Records for the task>
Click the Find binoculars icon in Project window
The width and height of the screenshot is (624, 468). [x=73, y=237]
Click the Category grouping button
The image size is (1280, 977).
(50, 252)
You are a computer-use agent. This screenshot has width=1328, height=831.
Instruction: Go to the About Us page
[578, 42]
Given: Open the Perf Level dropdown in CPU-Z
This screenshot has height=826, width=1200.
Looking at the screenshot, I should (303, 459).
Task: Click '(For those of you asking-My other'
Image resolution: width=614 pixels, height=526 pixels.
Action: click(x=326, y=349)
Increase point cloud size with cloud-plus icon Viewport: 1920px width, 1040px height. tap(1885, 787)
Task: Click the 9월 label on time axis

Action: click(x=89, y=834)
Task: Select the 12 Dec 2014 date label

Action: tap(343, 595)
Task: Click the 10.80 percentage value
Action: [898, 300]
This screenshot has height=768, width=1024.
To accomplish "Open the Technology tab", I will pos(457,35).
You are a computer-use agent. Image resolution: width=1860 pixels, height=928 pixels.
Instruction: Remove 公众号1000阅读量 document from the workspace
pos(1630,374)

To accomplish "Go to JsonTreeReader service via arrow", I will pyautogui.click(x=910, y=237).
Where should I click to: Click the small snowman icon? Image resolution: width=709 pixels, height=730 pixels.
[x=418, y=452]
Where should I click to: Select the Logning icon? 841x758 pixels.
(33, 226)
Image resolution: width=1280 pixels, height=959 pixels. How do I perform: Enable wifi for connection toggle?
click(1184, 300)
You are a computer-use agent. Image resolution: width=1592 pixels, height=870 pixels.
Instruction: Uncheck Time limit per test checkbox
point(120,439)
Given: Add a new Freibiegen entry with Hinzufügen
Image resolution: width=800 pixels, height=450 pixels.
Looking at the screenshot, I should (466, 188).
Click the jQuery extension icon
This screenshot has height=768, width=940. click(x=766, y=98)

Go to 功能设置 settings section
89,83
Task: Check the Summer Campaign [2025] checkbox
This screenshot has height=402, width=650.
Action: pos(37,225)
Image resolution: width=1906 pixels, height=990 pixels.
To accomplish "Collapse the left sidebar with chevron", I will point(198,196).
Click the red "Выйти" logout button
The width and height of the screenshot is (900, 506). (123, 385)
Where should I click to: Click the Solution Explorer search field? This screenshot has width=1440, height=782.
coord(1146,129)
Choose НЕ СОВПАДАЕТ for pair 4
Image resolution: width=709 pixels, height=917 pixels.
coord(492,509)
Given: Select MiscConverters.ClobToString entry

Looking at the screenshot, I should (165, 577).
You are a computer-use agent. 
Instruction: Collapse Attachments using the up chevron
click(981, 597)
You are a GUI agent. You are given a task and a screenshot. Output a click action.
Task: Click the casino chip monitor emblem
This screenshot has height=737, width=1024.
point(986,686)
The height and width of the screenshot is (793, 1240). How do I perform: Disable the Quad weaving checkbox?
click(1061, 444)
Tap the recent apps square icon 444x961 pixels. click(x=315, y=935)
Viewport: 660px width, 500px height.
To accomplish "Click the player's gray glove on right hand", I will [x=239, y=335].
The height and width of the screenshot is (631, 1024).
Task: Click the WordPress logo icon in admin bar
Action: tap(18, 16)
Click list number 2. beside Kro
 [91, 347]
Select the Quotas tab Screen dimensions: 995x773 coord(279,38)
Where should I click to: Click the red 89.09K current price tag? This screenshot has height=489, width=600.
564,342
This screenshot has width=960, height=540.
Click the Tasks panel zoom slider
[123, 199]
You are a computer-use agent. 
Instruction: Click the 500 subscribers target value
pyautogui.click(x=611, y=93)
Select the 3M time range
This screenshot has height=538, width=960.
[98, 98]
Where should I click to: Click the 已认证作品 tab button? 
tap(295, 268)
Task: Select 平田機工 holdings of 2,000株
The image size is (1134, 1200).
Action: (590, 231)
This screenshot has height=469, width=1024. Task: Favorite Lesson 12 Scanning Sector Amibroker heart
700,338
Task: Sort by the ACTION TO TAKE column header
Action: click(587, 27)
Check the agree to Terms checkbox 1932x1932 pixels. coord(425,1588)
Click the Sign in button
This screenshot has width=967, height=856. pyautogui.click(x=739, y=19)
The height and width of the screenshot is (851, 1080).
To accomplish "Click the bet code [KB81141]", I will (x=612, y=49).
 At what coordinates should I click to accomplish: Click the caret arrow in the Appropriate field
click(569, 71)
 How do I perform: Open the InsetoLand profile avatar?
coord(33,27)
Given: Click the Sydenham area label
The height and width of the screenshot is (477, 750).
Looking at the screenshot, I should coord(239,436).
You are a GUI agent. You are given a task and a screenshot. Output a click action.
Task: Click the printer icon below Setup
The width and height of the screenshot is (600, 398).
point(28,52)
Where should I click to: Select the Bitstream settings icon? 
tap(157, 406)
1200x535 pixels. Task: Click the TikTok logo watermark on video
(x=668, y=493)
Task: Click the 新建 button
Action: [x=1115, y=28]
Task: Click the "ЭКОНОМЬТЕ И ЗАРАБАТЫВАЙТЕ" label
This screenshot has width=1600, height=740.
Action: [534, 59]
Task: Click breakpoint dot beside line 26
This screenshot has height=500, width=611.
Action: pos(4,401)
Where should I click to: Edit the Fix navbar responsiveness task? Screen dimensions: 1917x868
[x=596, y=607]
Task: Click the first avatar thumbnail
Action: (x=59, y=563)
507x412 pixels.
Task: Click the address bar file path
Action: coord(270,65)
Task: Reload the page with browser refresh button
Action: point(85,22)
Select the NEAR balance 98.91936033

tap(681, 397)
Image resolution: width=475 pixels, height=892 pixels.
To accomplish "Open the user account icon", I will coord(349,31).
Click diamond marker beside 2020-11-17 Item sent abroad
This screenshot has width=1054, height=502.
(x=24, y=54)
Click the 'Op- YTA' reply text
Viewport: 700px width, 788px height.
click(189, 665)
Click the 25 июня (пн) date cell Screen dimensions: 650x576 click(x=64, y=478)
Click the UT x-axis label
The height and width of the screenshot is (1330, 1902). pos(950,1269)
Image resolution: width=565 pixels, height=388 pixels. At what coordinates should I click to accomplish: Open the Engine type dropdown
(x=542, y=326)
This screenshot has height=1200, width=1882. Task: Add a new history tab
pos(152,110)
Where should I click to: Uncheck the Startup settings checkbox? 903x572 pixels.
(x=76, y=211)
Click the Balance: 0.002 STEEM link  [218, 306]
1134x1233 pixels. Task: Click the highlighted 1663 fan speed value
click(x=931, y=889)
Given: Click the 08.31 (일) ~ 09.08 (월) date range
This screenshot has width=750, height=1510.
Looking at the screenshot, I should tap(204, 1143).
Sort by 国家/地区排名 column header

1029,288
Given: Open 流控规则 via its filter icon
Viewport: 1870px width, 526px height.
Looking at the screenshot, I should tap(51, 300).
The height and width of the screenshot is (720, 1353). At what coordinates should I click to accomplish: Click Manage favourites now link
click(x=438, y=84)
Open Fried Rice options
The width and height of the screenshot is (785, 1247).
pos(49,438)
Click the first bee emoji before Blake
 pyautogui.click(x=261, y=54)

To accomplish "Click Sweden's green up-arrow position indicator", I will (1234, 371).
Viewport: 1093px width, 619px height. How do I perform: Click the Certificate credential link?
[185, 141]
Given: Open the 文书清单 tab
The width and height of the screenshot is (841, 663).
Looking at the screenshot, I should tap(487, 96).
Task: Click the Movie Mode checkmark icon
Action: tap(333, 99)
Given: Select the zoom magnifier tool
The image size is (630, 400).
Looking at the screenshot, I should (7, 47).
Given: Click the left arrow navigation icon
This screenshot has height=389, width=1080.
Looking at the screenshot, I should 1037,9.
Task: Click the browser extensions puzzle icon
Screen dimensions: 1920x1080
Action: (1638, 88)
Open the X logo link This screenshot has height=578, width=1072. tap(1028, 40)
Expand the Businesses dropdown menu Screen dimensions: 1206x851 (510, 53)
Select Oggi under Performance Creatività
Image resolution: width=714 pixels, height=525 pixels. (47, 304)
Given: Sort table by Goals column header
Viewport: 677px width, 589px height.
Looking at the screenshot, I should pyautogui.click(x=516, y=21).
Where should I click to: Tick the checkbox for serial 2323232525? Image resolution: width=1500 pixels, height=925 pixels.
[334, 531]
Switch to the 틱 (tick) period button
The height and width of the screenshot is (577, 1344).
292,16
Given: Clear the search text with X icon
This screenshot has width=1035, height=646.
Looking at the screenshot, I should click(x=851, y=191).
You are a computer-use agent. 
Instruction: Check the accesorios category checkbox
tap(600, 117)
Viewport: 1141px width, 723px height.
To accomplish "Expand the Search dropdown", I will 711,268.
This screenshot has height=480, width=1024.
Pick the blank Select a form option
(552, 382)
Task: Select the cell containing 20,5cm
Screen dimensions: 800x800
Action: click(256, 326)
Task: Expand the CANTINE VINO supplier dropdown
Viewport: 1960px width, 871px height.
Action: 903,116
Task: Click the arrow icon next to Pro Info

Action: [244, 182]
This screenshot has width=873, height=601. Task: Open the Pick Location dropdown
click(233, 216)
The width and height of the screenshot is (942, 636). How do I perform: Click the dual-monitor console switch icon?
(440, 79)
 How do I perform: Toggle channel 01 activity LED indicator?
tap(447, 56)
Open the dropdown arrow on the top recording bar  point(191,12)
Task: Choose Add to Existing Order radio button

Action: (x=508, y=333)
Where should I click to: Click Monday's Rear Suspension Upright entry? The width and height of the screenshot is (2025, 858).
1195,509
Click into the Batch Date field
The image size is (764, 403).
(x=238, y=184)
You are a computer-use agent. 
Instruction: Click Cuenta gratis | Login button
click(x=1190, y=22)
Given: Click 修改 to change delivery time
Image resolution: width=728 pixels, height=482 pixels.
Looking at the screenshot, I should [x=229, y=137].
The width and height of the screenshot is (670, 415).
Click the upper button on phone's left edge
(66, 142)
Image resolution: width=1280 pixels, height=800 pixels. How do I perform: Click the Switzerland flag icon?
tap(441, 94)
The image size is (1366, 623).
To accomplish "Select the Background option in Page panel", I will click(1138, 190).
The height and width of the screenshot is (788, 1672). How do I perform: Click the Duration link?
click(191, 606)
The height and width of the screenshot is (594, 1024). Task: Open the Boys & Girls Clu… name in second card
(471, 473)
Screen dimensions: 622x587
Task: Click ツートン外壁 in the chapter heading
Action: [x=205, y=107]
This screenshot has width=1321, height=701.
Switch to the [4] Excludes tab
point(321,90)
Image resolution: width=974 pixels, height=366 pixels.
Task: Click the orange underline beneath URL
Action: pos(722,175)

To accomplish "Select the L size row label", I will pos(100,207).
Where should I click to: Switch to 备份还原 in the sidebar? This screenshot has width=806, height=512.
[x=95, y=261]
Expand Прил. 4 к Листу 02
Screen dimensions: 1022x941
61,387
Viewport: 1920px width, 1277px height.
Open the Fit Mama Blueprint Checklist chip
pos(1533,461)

How to complete this task> Transcribe, word for word, the data above from its first line through the line with "This screenshot has height=768, width=1024.", and include nothing else.

Exercise output>
Click the Find binoculars icon in Project window
The width and height of the screenshot is (624, 468). [x=73, y=237]
Click the Category grouping button
The image size is (1280, 977).
(50, 252)
You are a computer-use agent. This screenshot has width=1328, height=831.
Instruction: Go to the About Us page
[578, 42]
Given: Open the Perf Level dropdown in CPU-Z
This screenshot has height=826, width=1200.
Looking at the screenshot, I should (303, 459).
Task: Click '(For those of you asking-My other'
Image resolution: width=614 pixels, height=526 pixels.
Action: click(x=326, y=349)
Increase point cloud size with cloud-plus icon Viewport: 1920px width, 1040px height. tap(1885, 787)
Task: Click the 9월 label on time axis

Action: click(x=89, y=834)
Task: Select the 12 Dec 2014 date label

Action: tap(343, 595)
Task: Click the 10.80 percentage value
Action: [898, 300]
This screenshot has height=768, width=1024.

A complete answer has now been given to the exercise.